* Instructions for the task *
All records should be written out again exactly.

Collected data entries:
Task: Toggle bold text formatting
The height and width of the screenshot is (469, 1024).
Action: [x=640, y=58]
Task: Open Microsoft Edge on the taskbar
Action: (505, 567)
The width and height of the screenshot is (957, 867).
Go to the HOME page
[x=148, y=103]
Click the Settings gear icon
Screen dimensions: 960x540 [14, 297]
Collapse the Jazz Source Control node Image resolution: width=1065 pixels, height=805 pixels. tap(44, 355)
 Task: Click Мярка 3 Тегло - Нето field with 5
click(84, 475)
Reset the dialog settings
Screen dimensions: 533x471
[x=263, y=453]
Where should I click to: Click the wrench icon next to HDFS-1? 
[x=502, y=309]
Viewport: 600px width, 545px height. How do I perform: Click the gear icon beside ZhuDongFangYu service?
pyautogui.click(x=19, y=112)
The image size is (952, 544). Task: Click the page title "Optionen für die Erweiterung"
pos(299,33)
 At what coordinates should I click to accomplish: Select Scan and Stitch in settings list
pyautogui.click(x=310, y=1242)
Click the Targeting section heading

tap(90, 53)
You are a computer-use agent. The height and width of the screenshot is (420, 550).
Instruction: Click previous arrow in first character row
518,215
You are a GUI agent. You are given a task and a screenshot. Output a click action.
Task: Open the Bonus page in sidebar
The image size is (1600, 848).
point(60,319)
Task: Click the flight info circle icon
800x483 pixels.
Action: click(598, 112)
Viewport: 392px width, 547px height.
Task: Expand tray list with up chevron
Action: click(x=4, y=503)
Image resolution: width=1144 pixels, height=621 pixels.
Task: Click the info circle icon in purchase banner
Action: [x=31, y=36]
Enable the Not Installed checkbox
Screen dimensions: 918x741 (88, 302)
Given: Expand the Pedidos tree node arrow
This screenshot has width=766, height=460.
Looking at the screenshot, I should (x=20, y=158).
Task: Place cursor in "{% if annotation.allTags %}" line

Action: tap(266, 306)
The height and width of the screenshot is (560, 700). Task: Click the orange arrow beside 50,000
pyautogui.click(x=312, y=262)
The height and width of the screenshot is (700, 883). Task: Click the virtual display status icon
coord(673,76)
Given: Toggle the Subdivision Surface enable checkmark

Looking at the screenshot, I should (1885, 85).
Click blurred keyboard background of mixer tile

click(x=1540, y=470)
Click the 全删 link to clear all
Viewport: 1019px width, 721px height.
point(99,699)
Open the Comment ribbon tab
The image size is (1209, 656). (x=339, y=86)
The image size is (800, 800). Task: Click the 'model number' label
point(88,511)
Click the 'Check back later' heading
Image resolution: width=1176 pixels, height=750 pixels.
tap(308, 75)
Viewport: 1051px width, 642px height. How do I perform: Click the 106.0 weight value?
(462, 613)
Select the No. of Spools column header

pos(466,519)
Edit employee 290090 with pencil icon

* Result of the task *
Task: Toggle bold text formatting
The height and width of the screenshot is (469, 1024).
Action: [x=640, y=58]
Task: Open Microsoft Edge on the taskbar
Action: (505, 567)
The width and height of the screenshot is (957, 867).
Go to the HOME page
[x=148, y=103]
Click the Settings gear icon
Screen dimensions: 960x540 [14, 297]
Collapse the Jazz Source Control node Image resolution: width=1065 pixels, height=805 pixels. tap(44, 355)
 Task: Click Мярка 3 Тегло - Нето field with 5
click(84, 475)
Reset the dialog settings
Screen dimensions: 533x471
[x=263, y=453]
Where should I click to: Click the wrench icon next to HDFS-1? 
[x=502, y=309]
Viewport: 600px width, 545px height. How do I perform: Click the gear icon beside ZhuDongFangYu service?
pyautogui.click(x=19, y=112)
The image size is (952, 544). Task: Click the page title "Optionen für die Erweiterung"
pos(299,33)
 At what coordinates should I click to accomplish: Select Scan and Stitch in settings list
pyautogui.click(x=310, y=1242)
Click the Targeting section heading

tap(90, 53)
You are a computer-use agent. The height and width of the screenshot is (420, 550).
Instruction: Click previous arrow in first character row
518,215
You are a GUI agent. You are given a task and a screenshot. Output a click action.
Task: Open the Bonus page in sidebar
The image size is (1600, 848).
point(60,319)
Task: Click the flight info circle icon
800x483 pixels.
Action: click(598, 112)
Viewport: 392px width, 547px height.
Task: Expand tray list with up chevron
Action: click(x=4, y=503)
Image resolution: width=1144 pixels, height=621 pixels.
Task: Click the info circle icon in purchase banner
Action: [x=31, y=36]
Enable the Not Installed checkbox
Screen dimensions: 918x741 (88, 302)
Given: Expand the Pedidos tree node arrow
This screenshot has width=766, height=460.
Looking at the screenshot, I should (x=20, y=158).
Task: Place cursor in "{% if annotation.allTags %}" line

Action: tap(266, 306)
The height and width of the screenshot is (560, 700). Task: Click the orange arrow beside 50,000
pyautogui.click(x=312, y=262)
The height and width of the screenshot is (700, 883). Task: Click the virtual display status icon
coord(673,76)
Given: Toggle the Subdivision Surface enable checkmark

Looking at the screenshot, I should (1885, 85).
Click blurred keyboard background of mixer tile

click(x=1540, y=470)
Click the 全删 link to clear all
Viewport: 1019px width, 721px height.
point(99,699)
Open the Comment ribbon tab
The image size is (1209, 656). (x=339, y=86)
The image size is (800, 800). Task: Click the 'model number' label
point(88,511)
Click the 'Check back later' heading
Image resolution: width=1176 pixels, height=750 pixels.
tap(308, 75)
Viewport: 1051px width, 642px height. How do I perform: Click the 106.0 weight value?
(462, 613)
Select the No. of Spools column header

pos(466,519)
Edit employee 290090 with pencil icon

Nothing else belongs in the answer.